This is at last due to change: new technology, over the next 20 years, will transform asset management and investment banking as it has other industries. Disruptive change will lead to substantial dis-intermediation, profits and remuneration will fall dramatically – to the great benefit of investors who pay for all the bloated margins.
Banks unknowingly overpay their employees
Why though does so much of this margin go to the employees, not the shareholders? The answer is again technology. Bank management have hoodwinked bank shareholders: on the grounds of cost cutting, they have refused to spend the money on the IT systems that would accurately measure profit contributions of individual employees. The profitability measures for trading desks do not distinguish the impact of employee actions from all the various cross-subsidies (from government safety net, from other business lines) and crude market power. So not knowing what employees are worth, and in consequence scared of the impact of losing them, gives banks an excuse to substantially overpay their employees. This failure to invest in IT also underpins most of the large regulatory fines (Libor manipulation, failure to comply with KYC, etc) of recent years. To say this is a missed opportunity is an understatement.
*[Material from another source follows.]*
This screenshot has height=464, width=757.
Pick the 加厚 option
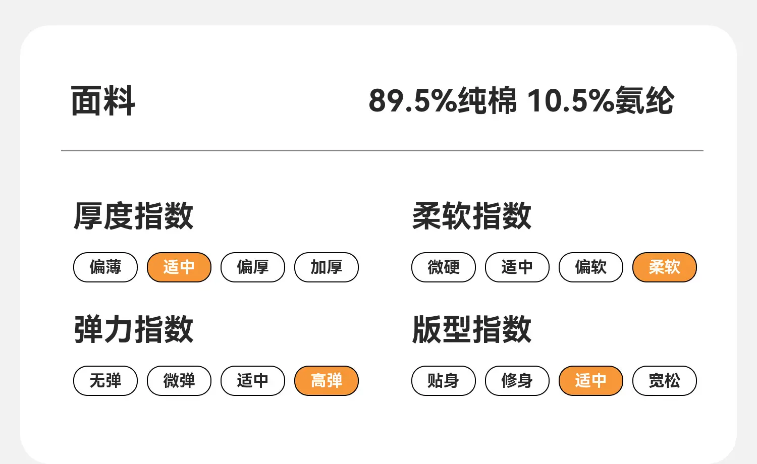(327, 267)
Investors need to be more active…NOW
To solve these problems, what is needed is investor activism. As the ultimate clients, institutional investors and, equally importantly, the major sovereign wealth funds, have to get the industry to wake up to the 21st industry, adopt simple, transparent technology systems, open the barriers to competition and allow contributions of individual employees, NOW, to be adequately measured and therefore appropriately rather than excessively remunerated.